**WHAT TO DO:** From the records below, print exactly the lines starting at the one containing "Click the highlighter pen icon above the logs" and ending at the one containing "Screen dimensions: 1512x795", ends included, and nothing else.

**EXTRACTED INFORMATION:**
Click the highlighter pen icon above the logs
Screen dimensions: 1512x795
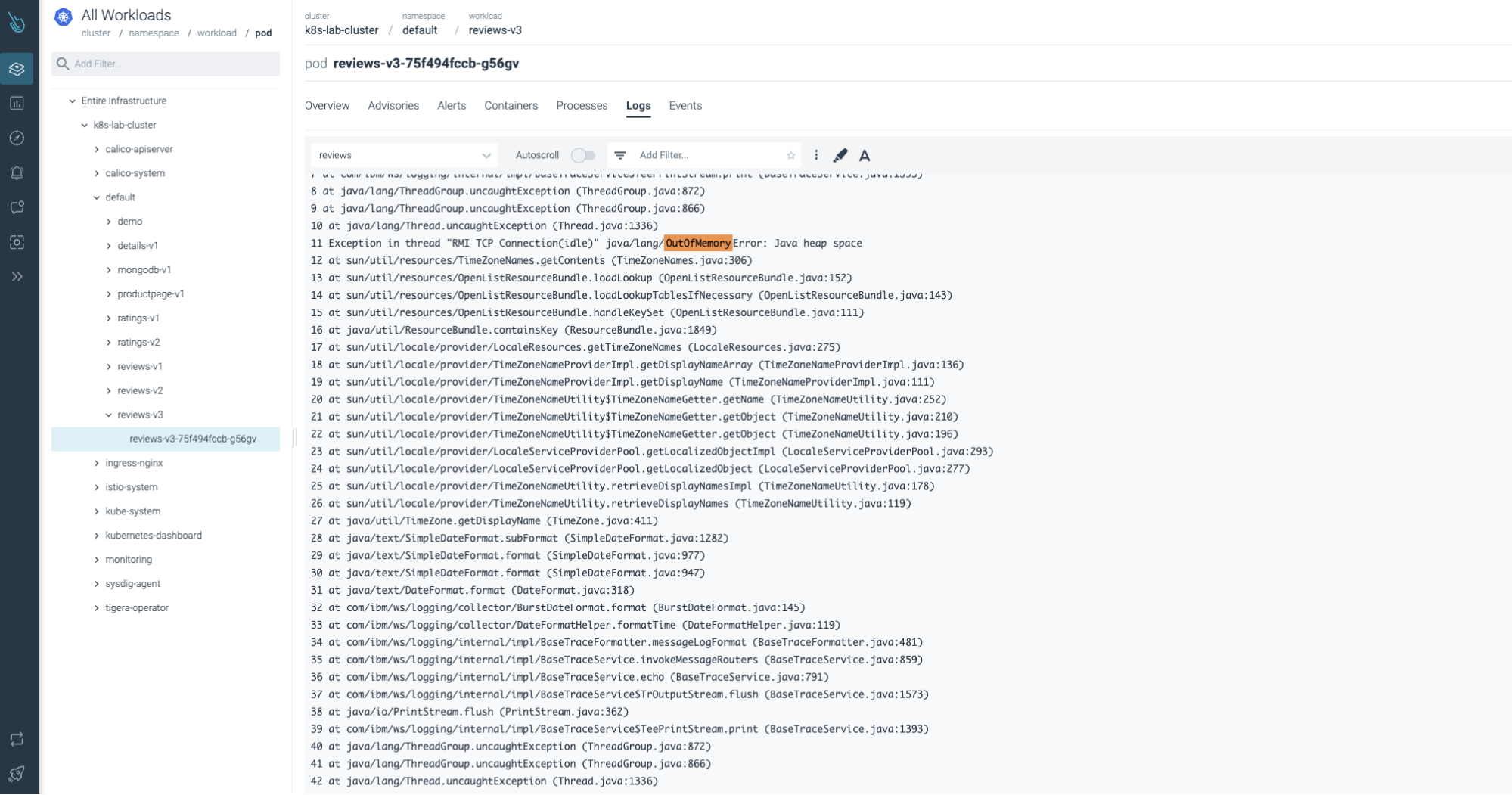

* * *

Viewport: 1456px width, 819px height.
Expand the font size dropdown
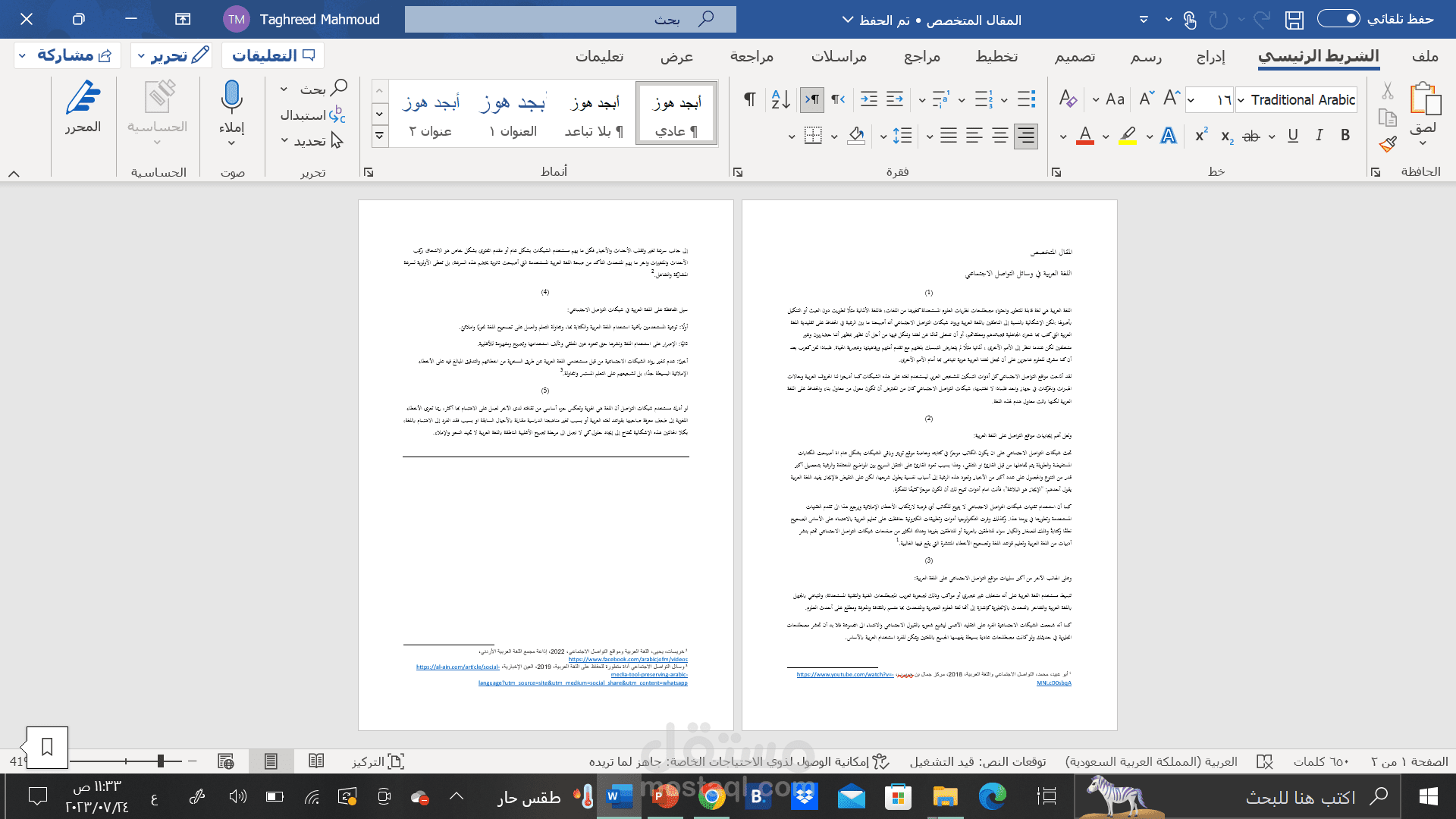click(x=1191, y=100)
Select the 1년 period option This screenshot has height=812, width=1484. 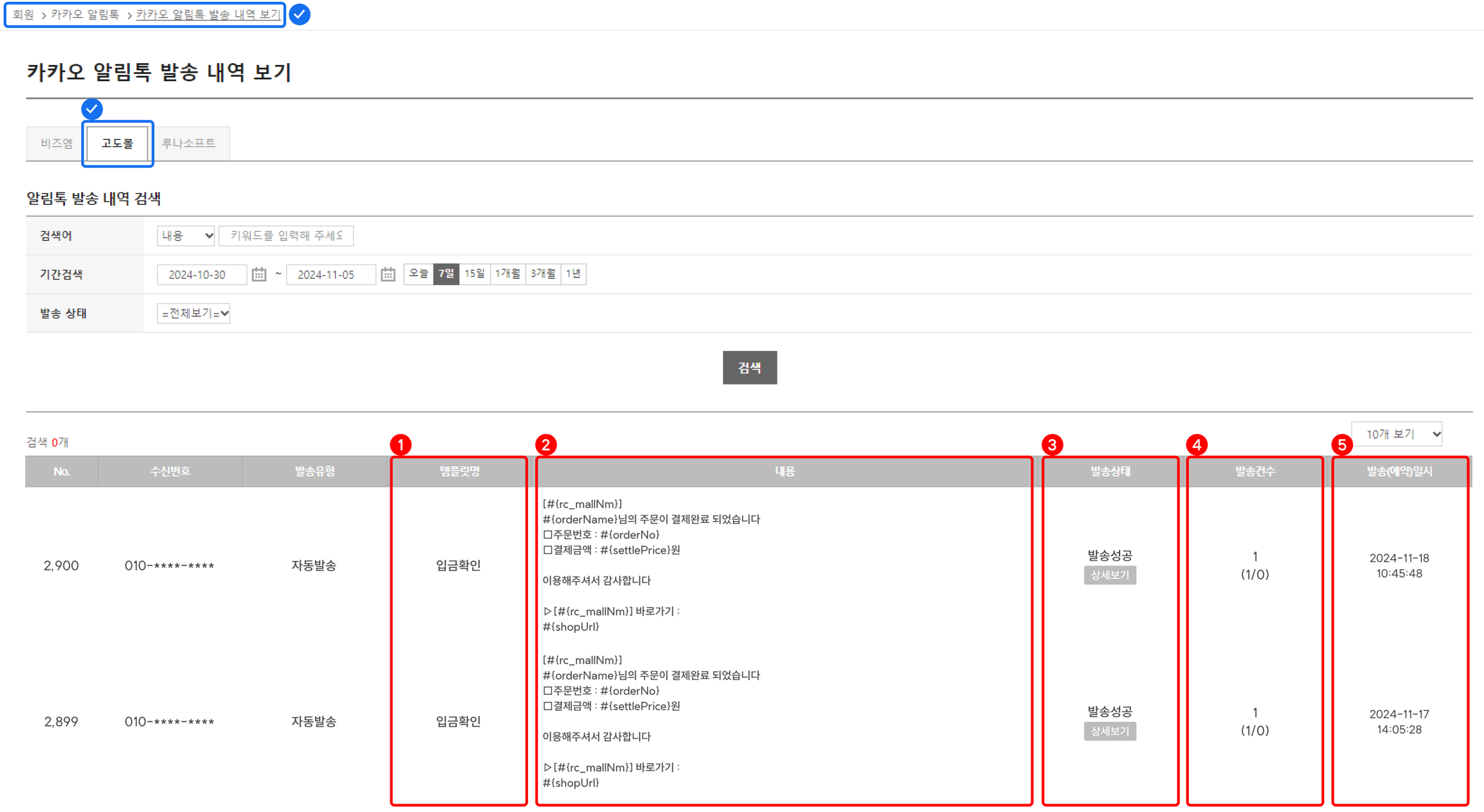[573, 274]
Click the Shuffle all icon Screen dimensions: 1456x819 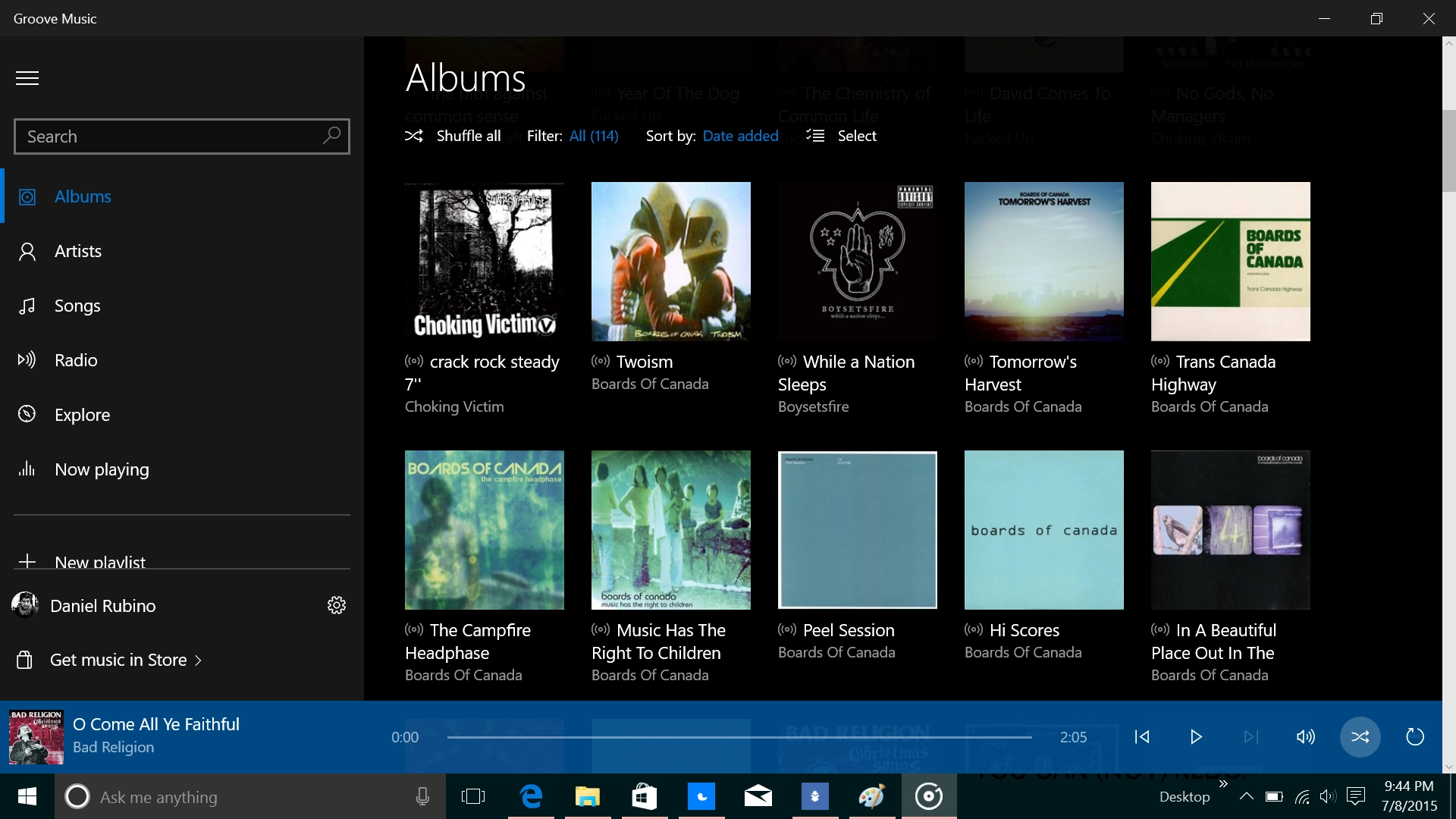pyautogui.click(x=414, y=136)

**WRITTEN ANSWER:**
Click the highlighter pen icon above the logs
Screen dimensions: 1512x795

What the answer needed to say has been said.